Among the records below, find the lines that contain "computer" and copy each of them.

▬▬▬▬▬▬

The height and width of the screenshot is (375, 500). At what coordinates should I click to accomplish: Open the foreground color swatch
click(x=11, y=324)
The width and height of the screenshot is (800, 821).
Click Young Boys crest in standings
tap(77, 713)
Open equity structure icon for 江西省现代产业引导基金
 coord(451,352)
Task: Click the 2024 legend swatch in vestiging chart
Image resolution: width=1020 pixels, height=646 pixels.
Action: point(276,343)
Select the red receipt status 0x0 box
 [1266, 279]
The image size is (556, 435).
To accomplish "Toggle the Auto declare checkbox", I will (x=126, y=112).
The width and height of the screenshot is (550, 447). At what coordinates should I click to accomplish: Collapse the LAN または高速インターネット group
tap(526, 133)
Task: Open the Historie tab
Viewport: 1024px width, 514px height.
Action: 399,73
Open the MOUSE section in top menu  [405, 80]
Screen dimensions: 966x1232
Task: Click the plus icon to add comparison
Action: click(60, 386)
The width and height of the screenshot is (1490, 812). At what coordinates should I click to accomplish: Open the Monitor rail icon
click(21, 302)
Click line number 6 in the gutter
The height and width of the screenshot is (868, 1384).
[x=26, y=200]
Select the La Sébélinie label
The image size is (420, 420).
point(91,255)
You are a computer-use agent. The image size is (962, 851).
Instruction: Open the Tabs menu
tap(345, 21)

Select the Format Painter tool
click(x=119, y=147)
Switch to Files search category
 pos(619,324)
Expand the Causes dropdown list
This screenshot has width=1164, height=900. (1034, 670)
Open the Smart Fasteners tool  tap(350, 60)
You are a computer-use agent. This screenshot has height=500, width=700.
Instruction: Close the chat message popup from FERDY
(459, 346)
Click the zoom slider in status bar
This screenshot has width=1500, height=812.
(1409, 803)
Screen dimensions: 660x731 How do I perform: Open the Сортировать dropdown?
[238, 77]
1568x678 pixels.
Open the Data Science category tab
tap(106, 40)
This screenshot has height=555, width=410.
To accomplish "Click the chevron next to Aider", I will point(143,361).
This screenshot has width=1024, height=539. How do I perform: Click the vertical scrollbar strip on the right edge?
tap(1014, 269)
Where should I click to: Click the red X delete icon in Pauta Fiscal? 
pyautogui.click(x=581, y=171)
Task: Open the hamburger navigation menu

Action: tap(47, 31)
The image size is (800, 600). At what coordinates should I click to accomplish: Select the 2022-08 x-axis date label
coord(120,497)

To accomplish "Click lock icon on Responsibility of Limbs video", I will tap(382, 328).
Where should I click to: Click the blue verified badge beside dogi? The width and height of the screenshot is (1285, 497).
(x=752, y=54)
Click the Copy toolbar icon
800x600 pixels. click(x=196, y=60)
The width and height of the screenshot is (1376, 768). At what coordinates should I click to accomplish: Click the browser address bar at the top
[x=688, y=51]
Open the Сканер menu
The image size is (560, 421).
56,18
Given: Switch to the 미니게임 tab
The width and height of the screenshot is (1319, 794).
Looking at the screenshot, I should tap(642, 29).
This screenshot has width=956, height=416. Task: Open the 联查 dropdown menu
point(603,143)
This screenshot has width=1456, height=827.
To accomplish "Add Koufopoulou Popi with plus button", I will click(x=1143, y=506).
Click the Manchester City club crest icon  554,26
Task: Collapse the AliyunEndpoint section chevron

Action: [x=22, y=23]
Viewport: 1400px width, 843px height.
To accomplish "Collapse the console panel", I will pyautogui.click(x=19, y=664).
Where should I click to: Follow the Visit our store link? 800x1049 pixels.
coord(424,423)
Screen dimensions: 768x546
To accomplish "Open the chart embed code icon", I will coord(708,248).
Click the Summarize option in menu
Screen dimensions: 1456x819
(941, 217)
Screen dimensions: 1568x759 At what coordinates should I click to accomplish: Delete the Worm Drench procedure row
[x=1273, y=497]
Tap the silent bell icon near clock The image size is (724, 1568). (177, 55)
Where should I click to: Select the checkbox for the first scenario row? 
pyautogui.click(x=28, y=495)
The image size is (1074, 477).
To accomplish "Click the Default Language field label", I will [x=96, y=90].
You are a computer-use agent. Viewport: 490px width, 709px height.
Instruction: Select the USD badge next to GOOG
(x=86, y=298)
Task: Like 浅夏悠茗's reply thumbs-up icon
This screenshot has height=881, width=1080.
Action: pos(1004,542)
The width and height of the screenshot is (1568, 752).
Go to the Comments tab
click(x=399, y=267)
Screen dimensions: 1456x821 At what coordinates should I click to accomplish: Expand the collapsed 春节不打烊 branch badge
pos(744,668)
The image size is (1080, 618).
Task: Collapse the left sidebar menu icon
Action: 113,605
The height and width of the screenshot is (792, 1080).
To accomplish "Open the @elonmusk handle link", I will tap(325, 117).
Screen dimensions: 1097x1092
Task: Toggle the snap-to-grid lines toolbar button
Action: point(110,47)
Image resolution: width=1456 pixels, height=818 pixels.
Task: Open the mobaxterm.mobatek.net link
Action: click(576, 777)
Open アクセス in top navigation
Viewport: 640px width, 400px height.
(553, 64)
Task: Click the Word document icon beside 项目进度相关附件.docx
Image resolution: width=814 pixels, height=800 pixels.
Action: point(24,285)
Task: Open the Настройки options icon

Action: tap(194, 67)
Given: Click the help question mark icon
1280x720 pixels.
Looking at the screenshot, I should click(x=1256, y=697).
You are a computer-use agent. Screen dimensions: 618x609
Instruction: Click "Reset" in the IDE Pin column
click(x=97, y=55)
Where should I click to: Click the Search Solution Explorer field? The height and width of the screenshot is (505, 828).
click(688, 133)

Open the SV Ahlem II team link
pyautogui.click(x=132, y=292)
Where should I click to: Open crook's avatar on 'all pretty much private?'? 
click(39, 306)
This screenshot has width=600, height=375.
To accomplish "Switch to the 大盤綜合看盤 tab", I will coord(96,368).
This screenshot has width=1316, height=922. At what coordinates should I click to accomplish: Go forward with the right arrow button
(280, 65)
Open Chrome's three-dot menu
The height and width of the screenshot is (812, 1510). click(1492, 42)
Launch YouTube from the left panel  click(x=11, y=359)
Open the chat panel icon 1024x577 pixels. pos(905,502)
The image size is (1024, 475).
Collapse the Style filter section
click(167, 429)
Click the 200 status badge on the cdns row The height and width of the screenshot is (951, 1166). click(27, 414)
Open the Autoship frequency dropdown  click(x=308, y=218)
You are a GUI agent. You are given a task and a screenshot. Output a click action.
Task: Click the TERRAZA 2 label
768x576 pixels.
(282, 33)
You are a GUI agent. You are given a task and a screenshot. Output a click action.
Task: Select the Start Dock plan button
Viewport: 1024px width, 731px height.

▬▬▬▬▬▬

▶ **Exercise response**:
You are a computer-use agent. The image size is (962, 851).
You are a computer-use agent. This screenshot has height=500, width=700.
You are a computer-use agent. Viewport: 490px width, 709px height.
You are a computer-use agent. Screen dimensions: 618x609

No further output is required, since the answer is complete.